• Medicina · Jan 2020

    [Diffusing capacity for carbon monoxide, guidelines for interpretation].

    • Matías Baldini, María N Chiapella, Alejandra Fernandez, Sergio Guardia, Eduardo L De Vito, and Hernando Sala.
    • Laboratorio de Función Pulmonar y Sueño, Hospital Nacional Profesor Dr. Alejandro Posadas, El Palomar, Buenos Aires, Agentina. E-mail: mbaldini@intramed.net.
    • Medicina (B Aires). 2020 Jan 1; 80 (4): 359-370.

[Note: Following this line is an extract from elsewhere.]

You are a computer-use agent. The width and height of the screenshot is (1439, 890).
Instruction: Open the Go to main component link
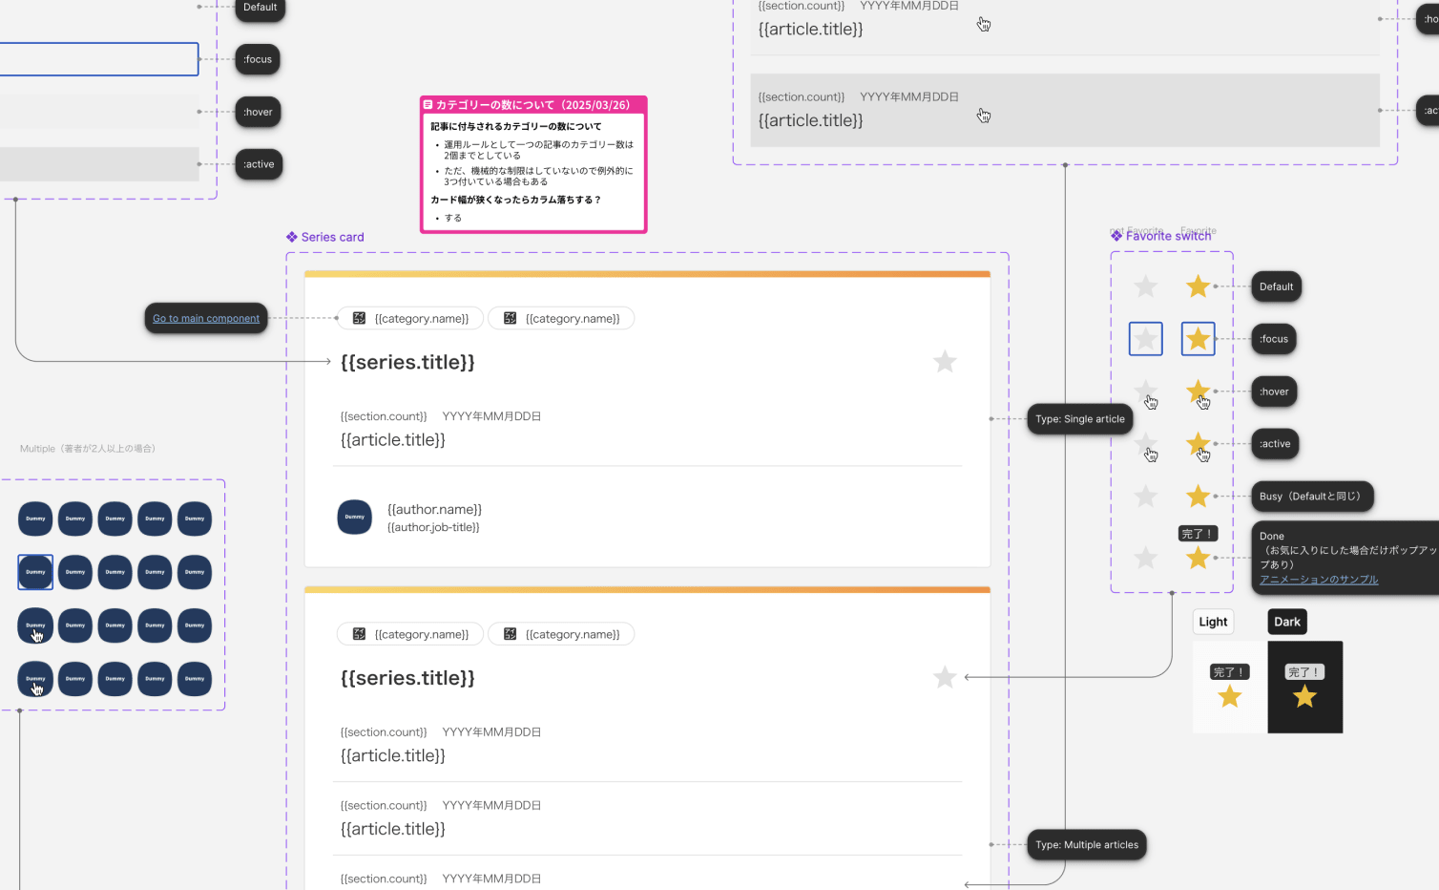(x=206, y=319)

    AbstractThe diffusing capacity for carbon monoxide (DLCO) is, after spirometry the standard and noninvasive pulmonary function test of greater clinical use. However, there are substantial errors in the interpretation of the physiological significance of the DLCO, its derived measures and, therefore the clinical significance of its alterations. In addition to the use of different nomenclatures, other sources of confusion have contributed to some negative view of the test. The technical aspects of the DLCO test have the advantage of being well standardized. But unlike what happens with other pulmonary function tests where we have reference values which allow us to determine their "normality or abnormality", it is difficult to apply this route of analysis in the case of DLCO. The central fact in the analysis of DLCO, transference factor for CO (KCO), and alveolar volume (VA) is that for a correct interpretation it is necessary to think about the mechanism by which the pathology induces change. A KCO of 100% can be considered normal in some circumstances or pathological in others and, for the moment, the automated study report cannot discriminate. This article will address the principles of the DLCO test; present different models of analysis submit concrete examples and provide guidelines for their correct interpretation. It is considered essential to carry out an integrated analysis of the DLCO test in relation to other functional tests and clinical data.